2021 song by Lil Baby, Lil Durk and Travis Scott

"Hats Off" is a song by American rappers Lil Baby, Lil Durk and Travis Scott. It was released on June 4, 2021 from the former two's collaborative studio album The Voice of the Heroes. The song was produced by Chi Chi and Young TN.

==Composition==
The song features a trap beat, consisting of synthesizers. Lyrically, Lil Baby and Lil Durk describe their roles in the community: Durk always knows what to say and Baby can "save the day" in any situation. They two perform lengthy verses before Travis Scott closes out with his verse.

==Critical reception==
The song was met with generally positive reviews. Fred Thomas of AllMusic described it as "unconventionally constructed yet uniquely catchy". Kyann-Sian Williams of NME regarded the song as having the best feature from The Voice of the Heroes, additionally writing "'Hats Off' sounds like an eerie sci-fi theme tune, exuding a melody that's fun and refreshing for trap.

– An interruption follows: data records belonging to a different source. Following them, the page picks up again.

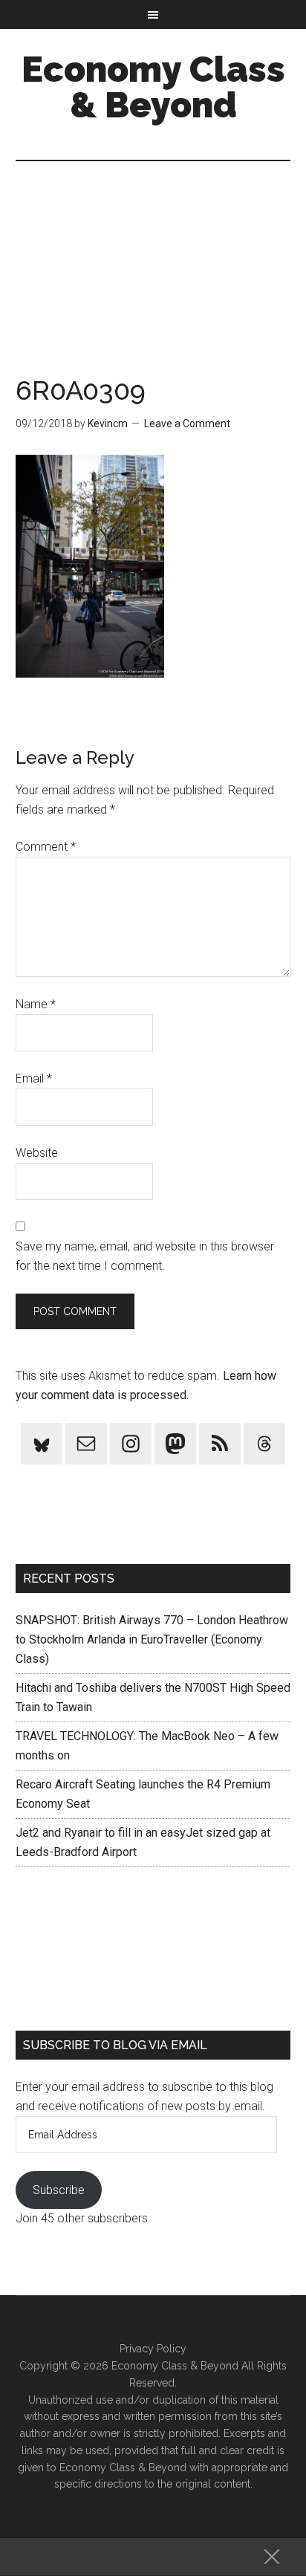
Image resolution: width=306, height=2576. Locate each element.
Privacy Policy (153, 2349)
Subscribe (59, 2190)
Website (37, 1153)
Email (34, 1078)
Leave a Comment (187, 423)
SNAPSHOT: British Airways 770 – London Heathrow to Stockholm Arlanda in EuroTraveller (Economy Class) (152, 1639)
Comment (46, 847)
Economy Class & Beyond (153, 87)
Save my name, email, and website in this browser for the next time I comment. (145, 1256)
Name (36, 1004)
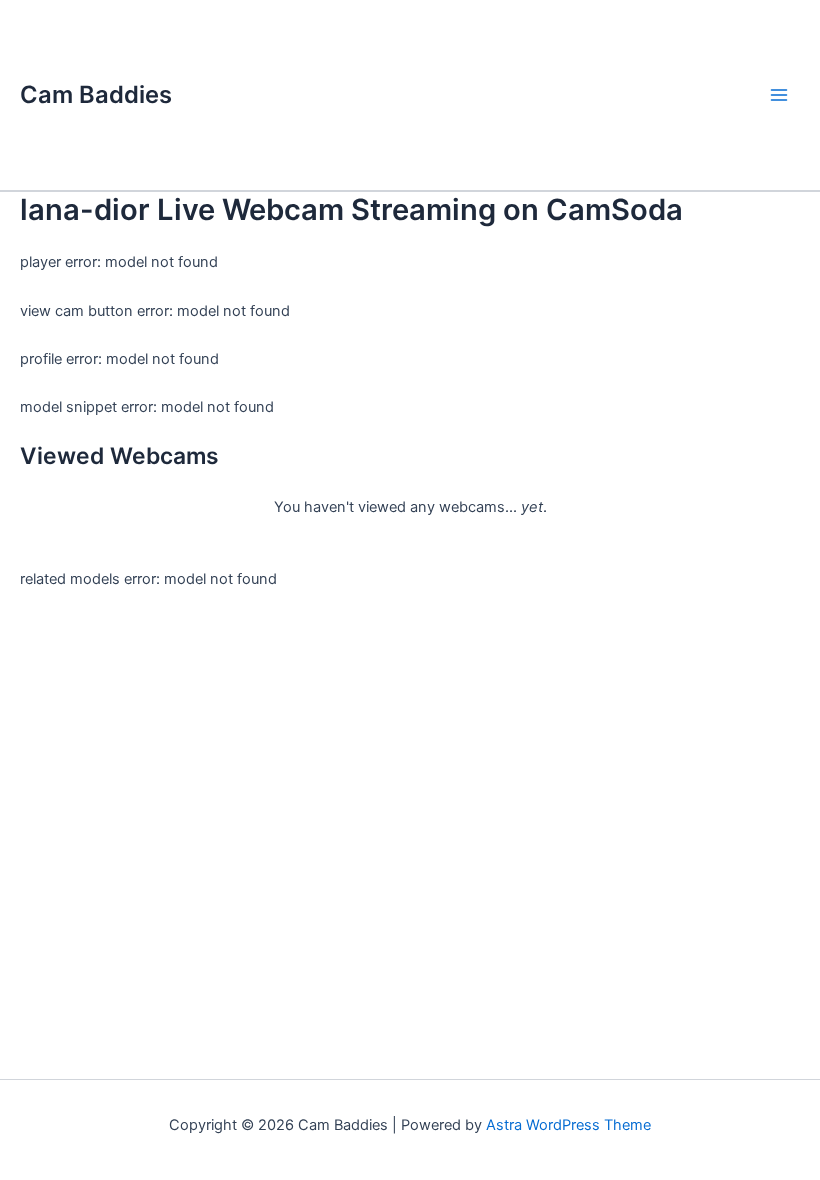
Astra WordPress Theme (568, 1125)
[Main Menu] (779, 95)
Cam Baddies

But then the 808s come in, perfectly illustrating why Durk and Baby are at the top of their game, before Houston's frontman Travis Scott offers a glimpse of the fresh-faced rapper we saw in his 2013 XXL Freshmen freestyle (predating his love of computerised vocals)."

==Charts==

Chart performance for "Hats Off"
| Chart (2021) | Peak position |
|---|---|
| Canada Hot 100 (Billboard) | 27 |
| Global 200 (Billboard) | 23 |
| Ireland (IRMA) | 78 |
| New Zealand Hot Singles (RMNZ) | 6 |
| UK Singles (OCC) | 63 |
| UK Hip Hop/R&B (OCC) | 25 |
| US Billboard Hot 100 | 16 |
| US Hot R&B/Hip-Hop Songs (Billboard) | 5 |

==Certifications==

| Region | Certification | Certified units/sales |
| United States (RIAA) | Platinum | 1,000,000^{‡} |
^{‡} Sales+streaming figures based on certification alone.